Quelle: Helge Treichel

Birkenwerder. Birkenwerder schmückt sich weiter: Nachdem bereits unter anderem das Rathaus samt Umfeld erneuert wurde, ist jetzt ein wichtiger Bereich am Boddensee an der Reihe. Der Stichweg zum Restaurant wird ebenso erneuert wie die Liegewiese.

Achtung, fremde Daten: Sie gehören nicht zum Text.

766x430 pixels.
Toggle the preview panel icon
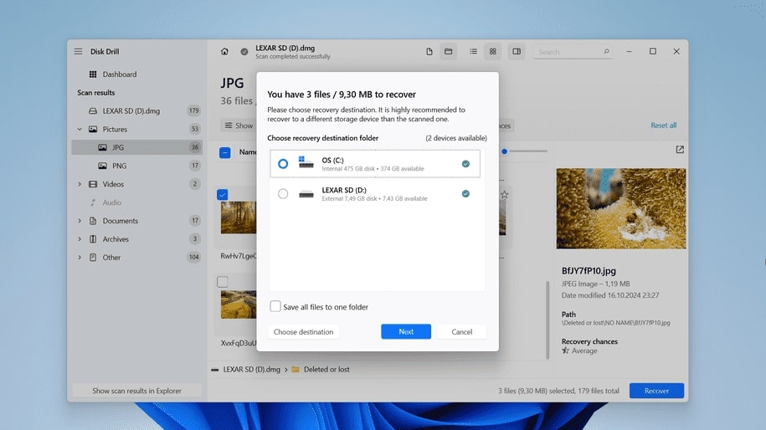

Die gemeindeeigene Fläche am Boddensee steht schon länger im Fokus. Im Januar 2011 war allerdings ein diesbezüglicher Bürgerentscheid gescheitert. Ziel war es seinerzeit, eine Badestelle für Kinder, Jugendliche und Erwachsene einzurichten. Dieses Vorhaben erreichte jedoch nicht die erforderliche Stimmenzahl.

Zwar keine Badestelle, so doch aber eine Liegewiese

Zwei Monate später fasst die Gemeindevertretung dennoch den Beschluss, die Gemeindefläche am Boddensee im Zuge des Tourismuskonzeptes und des Ausbaus der Wanderwege rund um den Boddensee als öffentliche Grünanlage zu gestalten. Den Beschluss über die Freiflächengestaltung fassten die Gemeindevertreter dann im Mai 2014, beschreibt Bauamtsleiter Jens Kruse den Werdegang. Im April dieses Jahres sei der Auftrag für die Landschaftsarbeiten über rund 30 000 Euro an die Märkische Garten- und Landschaftsbau GmbH vergeben worden. Baubeginn werde voraussichtlich am 20. Juli sein, kündigte Kruse an.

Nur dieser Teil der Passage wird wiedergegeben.